---- STORED DATA

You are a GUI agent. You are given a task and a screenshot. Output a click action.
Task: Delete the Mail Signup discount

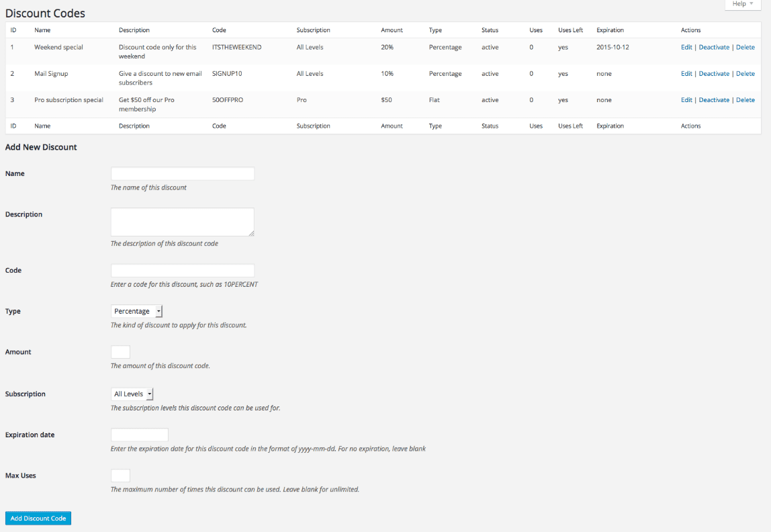[745, 73]
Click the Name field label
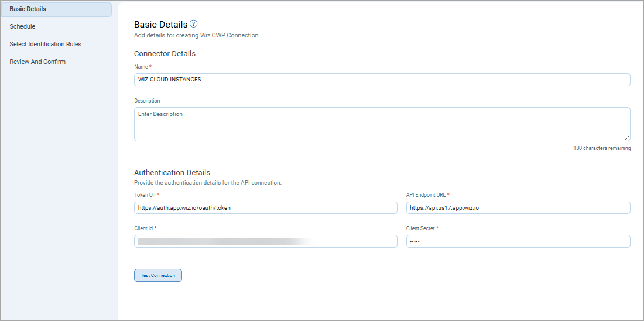Viewport: 644px width, 321px height. pos(141,67)
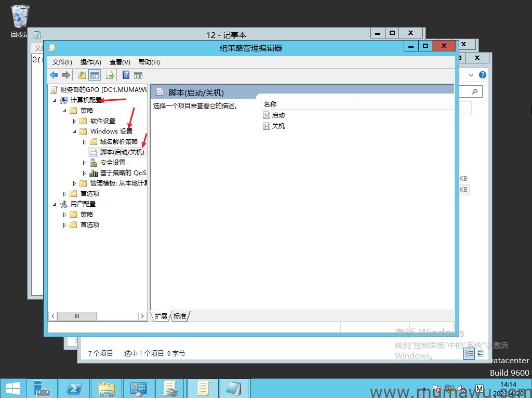Collapse the 用户配置 tree node
This screenshot has height=398, width=532.
(x=55, y=204)
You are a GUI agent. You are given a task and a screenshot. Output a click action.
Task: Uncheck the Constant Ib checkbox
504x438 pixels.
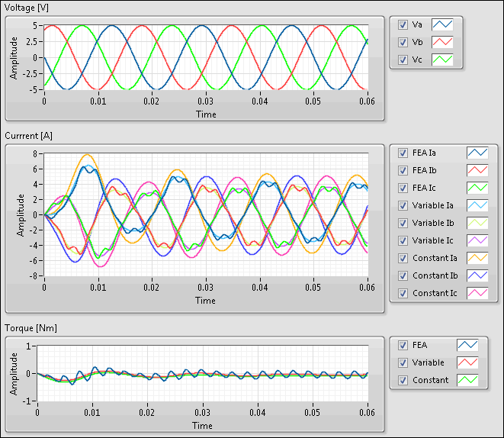pyautogui.click(x=403, y=275)
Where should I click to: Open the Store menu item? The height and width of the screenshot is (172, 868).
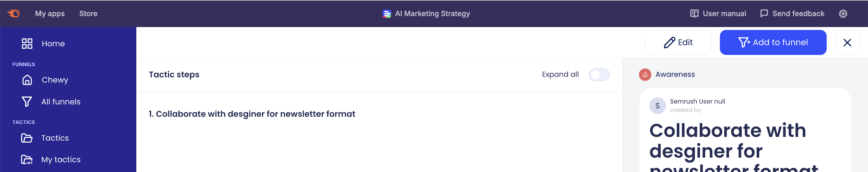(88, 14)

--------

- EXERCISE PROMPT
Exact copy, no pictures: reproduce every entry shown above.

- ANSWER SECTION
You are a GUI agent. You are given a task and a screenshot. Output a click action.
Task: Delete the Mail Signup discount

[745, 73]
Click the Name field label
Viewport: 644px width, 321px height. pos(141,67)
Collapse the 用户配置 tree node
This screenshot has height=398, width=532.
(x=55, y=204)
You are a GUI agent. You are given a task and a screenshot. Output a click action.
Task: Uncheck the Constant Ib checkbox
504x438 pixels.
pyautogui.click(x=403, y=275)
Where should I click to: Open the Store menu item? The height and width of the screenshot is (172, 868).
(88, 14)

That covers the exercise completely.